#### Records for this task ####

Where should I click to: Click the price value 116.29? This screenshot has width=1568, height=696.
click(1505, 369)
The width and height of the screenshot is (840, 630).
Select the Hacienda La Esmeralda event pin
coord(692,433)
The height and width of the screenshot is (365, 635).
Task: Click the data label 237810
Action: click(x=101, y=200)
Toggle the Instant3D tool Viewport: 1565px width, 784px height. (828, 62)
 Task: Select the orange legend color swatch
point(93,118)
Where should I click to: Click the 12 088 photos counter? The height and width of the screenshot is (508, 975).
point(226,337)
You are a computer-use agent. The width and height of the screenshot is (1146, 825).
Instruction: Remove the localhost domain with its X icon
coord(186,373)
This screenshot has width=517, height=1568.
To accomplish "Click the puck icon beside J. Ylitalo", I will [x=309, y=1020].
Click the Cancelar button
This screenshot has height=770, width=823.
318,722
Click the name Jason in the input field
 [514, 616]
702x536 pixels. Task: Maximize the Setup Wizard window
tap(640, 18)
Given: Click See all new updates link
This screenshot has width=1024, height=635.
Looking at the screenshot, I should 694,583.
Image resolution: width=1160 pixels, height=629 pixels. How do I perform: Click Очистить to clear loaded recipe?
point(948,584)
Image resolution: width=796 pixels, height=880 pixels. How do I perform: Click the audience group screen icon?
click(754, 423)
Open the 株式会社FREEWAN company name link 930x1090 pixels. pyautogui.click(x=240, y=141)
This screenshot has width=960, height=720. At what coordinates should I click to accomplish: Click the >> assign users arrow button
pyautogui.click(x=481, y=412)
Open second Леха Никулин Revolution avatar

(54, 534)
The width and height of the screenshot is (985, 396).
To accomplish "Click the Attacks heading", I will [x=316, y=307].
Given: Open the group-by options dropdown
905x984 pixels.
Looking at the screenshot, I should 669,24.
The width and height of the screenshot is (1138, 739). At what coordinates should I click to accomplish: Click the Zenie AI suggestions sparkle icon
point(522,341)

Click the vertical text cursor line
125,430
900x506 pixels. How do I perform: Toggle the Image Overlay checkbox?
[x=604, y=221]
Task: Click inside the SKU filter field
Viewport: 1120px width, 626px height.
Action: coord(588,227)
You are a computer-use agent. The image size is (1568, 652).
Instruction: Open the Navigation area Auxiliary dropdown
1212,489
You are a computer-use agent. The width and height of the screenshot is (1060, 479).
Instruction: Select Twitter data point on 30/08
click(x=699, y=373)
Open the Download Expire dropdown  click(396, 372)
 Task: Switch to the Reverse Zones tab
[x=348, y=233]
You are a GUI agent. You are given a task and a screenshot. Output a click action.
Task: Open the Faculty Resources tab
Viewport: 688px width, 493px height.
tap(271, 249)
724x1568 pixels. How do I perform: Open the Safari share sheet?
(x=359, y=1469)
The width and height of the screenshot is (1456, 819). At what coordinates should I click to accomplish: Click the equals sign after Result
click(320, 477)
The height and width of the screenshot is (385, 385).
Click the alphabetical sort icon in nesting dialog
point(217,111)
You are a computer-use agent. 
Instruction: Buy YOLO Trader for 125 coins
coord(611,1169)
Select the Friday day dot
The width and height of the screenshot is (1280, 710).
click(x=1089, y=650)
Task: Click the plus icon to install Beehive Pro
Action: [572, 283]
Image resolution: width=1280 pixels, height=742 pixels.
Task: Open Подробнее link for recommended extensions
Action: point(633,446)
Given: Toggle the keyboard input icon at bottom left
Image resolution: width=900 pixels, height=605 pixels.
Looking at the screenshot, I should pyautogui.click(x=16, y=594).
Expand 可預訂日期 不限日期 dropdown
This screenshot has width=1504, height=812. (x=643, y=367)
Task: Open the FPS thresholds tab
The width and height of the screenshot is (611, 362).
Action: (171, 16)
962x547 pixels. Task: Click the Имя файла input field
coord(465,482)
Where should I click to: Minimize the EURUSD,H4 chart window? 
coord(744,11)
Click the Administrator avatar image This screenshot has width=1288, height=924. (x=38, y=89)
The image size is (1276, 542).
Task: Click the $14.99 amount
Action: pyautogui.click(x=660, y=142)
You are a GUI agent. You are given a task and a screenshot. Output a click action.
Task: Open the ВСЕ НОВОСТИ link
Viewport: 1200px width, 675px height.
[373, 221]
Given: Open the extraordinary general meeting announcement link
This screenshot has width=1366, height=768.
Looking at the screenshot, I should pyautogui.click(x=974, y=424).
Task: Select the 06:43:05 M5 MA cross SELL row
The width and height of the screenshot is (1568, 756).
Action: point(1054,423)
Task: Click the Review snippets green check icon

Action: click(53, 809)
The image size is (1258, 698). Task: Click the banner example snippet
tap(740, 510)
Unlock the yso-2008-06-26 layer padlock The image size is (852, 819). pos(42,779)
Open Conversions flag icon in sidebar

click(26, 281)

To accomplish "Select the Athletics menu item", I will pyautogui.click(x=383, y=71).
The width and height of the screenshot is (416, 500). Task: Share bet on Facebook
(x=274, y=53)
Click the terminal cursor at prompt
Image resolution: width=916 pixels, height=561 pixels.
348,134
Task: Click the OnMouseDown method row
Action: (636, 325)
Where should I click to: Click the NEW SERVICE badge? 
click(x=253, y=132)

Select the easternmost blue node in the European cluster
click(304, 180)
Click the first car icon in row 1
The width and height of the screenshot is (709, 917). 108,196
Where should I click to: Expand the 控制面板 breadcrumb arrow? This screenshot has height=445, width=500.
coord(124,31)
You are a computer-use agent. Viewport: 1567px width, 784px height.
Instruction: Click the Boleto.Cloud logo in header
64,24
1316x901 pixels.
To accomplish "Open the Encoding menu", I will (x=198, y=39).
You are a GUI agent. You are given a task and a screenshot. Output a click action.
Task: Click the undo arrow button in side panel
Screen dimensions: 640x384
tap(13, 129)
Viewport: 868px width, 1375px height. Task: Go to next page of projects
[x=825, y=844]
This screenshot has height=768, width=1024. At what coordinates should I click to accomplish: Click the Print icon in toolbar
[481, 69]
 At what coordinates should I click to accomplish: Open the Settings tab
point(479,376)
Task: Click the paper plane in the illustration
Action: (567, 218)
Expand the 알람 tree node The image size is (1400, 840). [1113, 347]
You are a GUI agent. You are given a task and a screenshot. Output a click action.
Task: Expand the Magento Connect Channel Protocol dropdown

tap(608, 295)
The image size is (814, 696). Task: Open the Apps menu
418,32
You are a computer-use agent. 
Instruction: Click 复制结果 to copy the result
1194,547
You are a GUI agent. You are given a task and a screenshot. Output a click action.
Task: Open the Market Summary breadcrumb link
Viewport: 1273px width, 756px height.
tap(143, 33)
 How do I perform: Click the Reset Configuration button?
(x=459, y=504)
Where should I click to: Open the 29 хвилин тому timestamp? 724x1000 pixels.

####

» Exercise: Show every line above where "will" is found.

» Solution for this task:
To accomplish "Click the puck icon beside J. Ylitalo", I will [x=309, y=1020].
To accomplish "Click the Attacks heading", I will [x=316, y=307].
To accomplish "Select the Athletics menu item", I will pyautogui.click(x=383, y=71).
To accomplish "Open the Encoding menu", I will (x=198, y=39).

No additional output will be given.